Letters to the editor — Sunday (4-13-2013)

Published 12:00 am Sunday, April 13, 2014

Scott Mooneyham (“Heeding the voter fraud call”, April 9) correctly questions the N.C. GOP leaders on their support of the faulty Kansas based “study” that says many “cross vote” in two states. The “study” was by a right-wing based group out of Kansas, and other states following up have found the conclusions not factual. The entire question of voter fraud is a delusion by GOP legislatures in their quest to suppress the vote of minorities, the poor, etc. who cannot attain the demanded voter ID and thus cannot vote. Having discovered the GOP has difficulty winning national elections because of their issues, the GOP is determined to purge the voter roles so that the voting can be more controlled by the GOP. Voting in the U.S. is woefully low compared to other countries, and more voting should be encouraged, not suppressed, as the GOP is trying to do.
— Pat Bullard
China Grove

I sincerely hope Emma Labovitz’s comparison of election saboteurs to the civil rights struggle and the sit-in in Greensboro was her idea of a joke (April 11 letter to the editor).
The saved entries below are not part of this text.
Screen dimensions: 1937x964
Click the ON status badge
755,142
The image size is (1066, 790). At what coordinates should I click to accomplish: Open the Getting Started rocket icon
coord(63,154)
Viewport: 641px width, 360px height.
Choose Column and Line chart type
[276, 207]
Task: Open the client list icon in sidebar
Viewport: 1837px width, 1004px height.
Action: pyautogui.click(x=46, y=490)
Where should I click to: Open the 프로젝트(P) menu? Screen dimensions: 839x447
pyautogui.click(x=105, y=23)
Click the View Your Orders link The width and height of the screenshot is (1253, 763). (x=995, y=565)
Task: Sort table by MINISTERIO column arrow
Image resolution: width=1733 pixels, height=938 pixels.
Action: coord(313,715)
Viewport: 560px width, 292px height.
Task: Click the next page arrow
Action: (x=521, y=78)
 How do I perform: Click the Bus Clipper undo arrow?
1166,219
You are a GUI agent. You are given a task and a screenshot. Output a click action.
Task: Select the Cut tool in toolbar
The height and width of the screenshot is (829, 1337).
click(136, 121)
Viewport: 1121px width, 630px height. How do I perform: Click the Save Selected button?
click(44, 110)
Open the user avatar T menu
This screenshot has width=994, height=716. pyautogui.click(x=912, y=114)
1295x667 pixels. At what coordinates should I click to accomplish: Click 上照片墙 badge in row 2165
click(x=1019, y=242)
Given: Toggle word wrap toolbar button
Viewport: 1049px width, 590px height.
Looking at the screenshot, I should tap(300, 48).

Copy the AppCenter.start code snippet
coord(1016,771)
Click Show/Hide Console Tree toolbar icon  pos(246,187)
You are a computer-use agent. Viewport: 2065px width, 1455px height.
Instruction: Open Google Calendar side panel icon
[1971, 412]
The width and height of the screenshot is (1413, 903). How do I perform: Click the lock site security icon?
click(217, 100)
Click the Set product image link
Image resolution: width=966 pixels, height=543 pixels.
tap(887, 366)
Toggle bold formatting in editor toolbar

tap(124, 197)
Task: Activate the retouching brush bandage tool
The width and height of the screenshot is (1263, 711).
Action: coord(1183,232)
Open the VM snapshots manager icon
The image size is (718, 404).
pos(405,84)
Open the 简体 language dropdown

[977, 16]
Surely she knows the difference between fighting injustice and sabotaging someone who disagrees with you to get your own way … although judging by the comparison she made and her reference to Thoreau, I am not sure she clearly understands the meaning of injustice. And who is Emma Labovitz or any of the “courageous” women to say who we can vote for, or that their candidates are any better than ours?
We have a right to elect who we want without interference from a consortium of the misguided. I can assure you, if the shoe were on the other foot liberals would cry out grievously that the perpetrators were criminals, degenerates, Nazis and everything else they could think of. I am not a member of the Tea Party, but if I were to choose to vote for them that is my right. Period.
— David Wilson
Salisbury

Kathryn Lopez’s column in the Salisbury Post (“The Meaning of Marriage,” April 8) objects to some LBGT activists calling supporters of heterosexual-only (“traditional”) marriage bigots, including the case of one individual being “bullied” out of a job. Of course, in many cases, such name-calling and advocacy efforts are unjustifiable. But it can be seen as understandable when one considers that the LGBT community has endured a longer history of bigotry by those who decry homosexuality. This has included being denied employment, threatened with violence and forced to keep their sexual lives a secret, all the while being called stronger terms such as “deviant,” “pervert,” “pedophile” and “abomination.”
Ms. Lopez’ own support of traditional marriage employs a dewy-eyed description that focuses on love, faith and family. She ignores its darker history by not mentioning that, in the past, marriages were often arranged, that brides were often young teens and that wives were the property of their husbands. Wives were not allowed the option of initiating divorce, even if their husbands used physical force as a method of control. The practice of traditional,heterosexual-only marriage has not been entirely noble.
Ms. Lopez is entitled to her religious view of what she thinks marriage should be for her and her own faith tradition. The problem is when her rigid moralistic views are made a part of civil law that institutionalizes discrimination and prejudice. History provides us examples of state-sanctioned bigotry occurring in other forms: the general subjugation of women and the denial of basic rights to those of different religious, ethnic, and racial persuasions.